> [TEXT PROVIDED]:

If availability is such a critical requirement that you can't bring the array down in the case of drive failure, you should not be running Gentoo, IMHO.

 *adaptr wrote:*   

>  *Quote:*   Being able to build the array in the OS vs the card BIOS is not important.  
> 
> This essentially means you don't prefer hardware RAID over Linux kernel softraid.

 

There are all sorts of reasons to prefer hardware RAID that have nothing to do with building the array in BIOS.

1) hardware RAID makes much more efficient use of the system bus

2) hardware RAID may support more advanced features (level migration, distributed sparing, etc.)

3) hardware RAID avoids using CPU for XORs

4) hardware RAID may be more reliable in power failures

Personally I don't find any of these compelling for my needs. However how the array is built is perhaps the least important distinction between hardware and software RAID.

One option nobody has mentioned is Broadcom/Raidcore. They have Linux drivers with proprietary RAID software. They do support hotplug under Linux. (I know this isn't a priority for the original poster but others may care.) They are cheaper per port than comparable hardware RAID, provide many advanced features of hardware RAID, but are really a software solution. I'm very curious if anyone here has firsthand experience with this controller, I don't.

> [THE TASKS]:
[1] In the forum post, what option does the writer say nobody has mentioned?
[2] Please print the forum post from "There are all" to "distributed sparing, etc.)".
[3] Summarize the forum post in two sentences.

> [ENTRIES PROVIDED]:
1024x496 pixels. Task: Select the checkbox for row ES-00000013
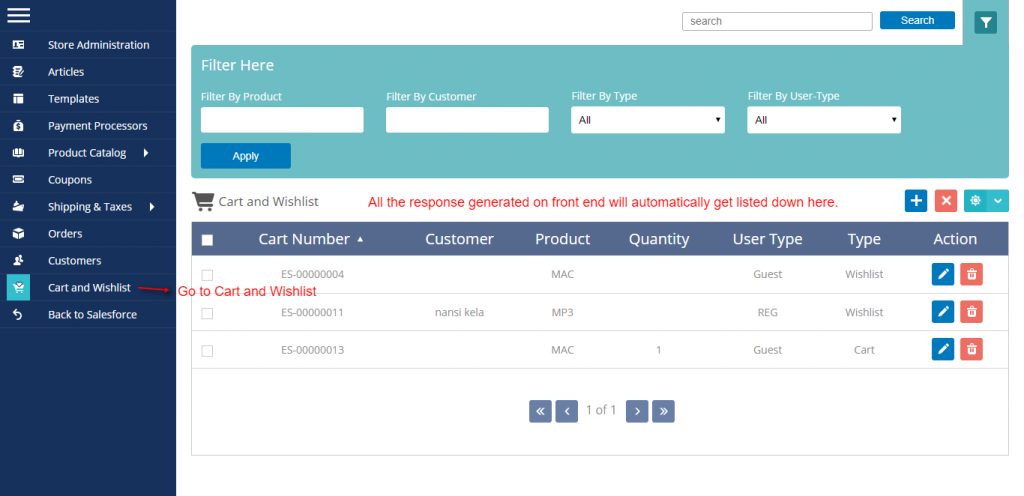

---

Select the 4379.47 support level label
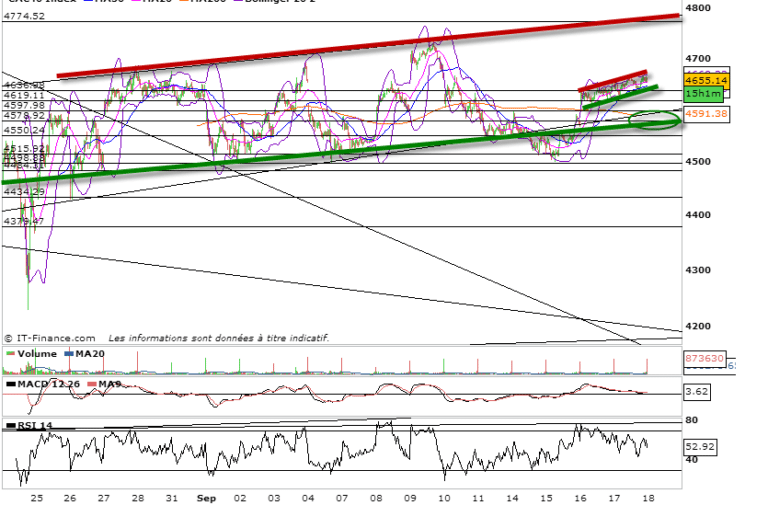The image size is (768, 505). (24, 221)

> [THE ANSWERS]:
[1] Broadcom/Raidcore.

[2]
There are all sorts of reasons to prefer hardware RAID that have nothing to do with building the array in BIOS.

1) hardware RAID makes much more efficient use of the system bus

2) hardware RAID may support more advanced features (level migration, distributed sparing, etc.)

[3] There are reasons to prefer hardware RAID that have nothing to do with building the array in BIOS: more efficient use of the system bus, possibly more advanced features, no CPU use for XORs, and possibly better reliability in power failures, though the writer finds none of these compelling. Broadcom/Raidcore offers Linux drivers with proprietary RAID software that support hotplug, cost less per port than comparable hardware RAID, and provide many advanced hardware RAID features while really being a software solution.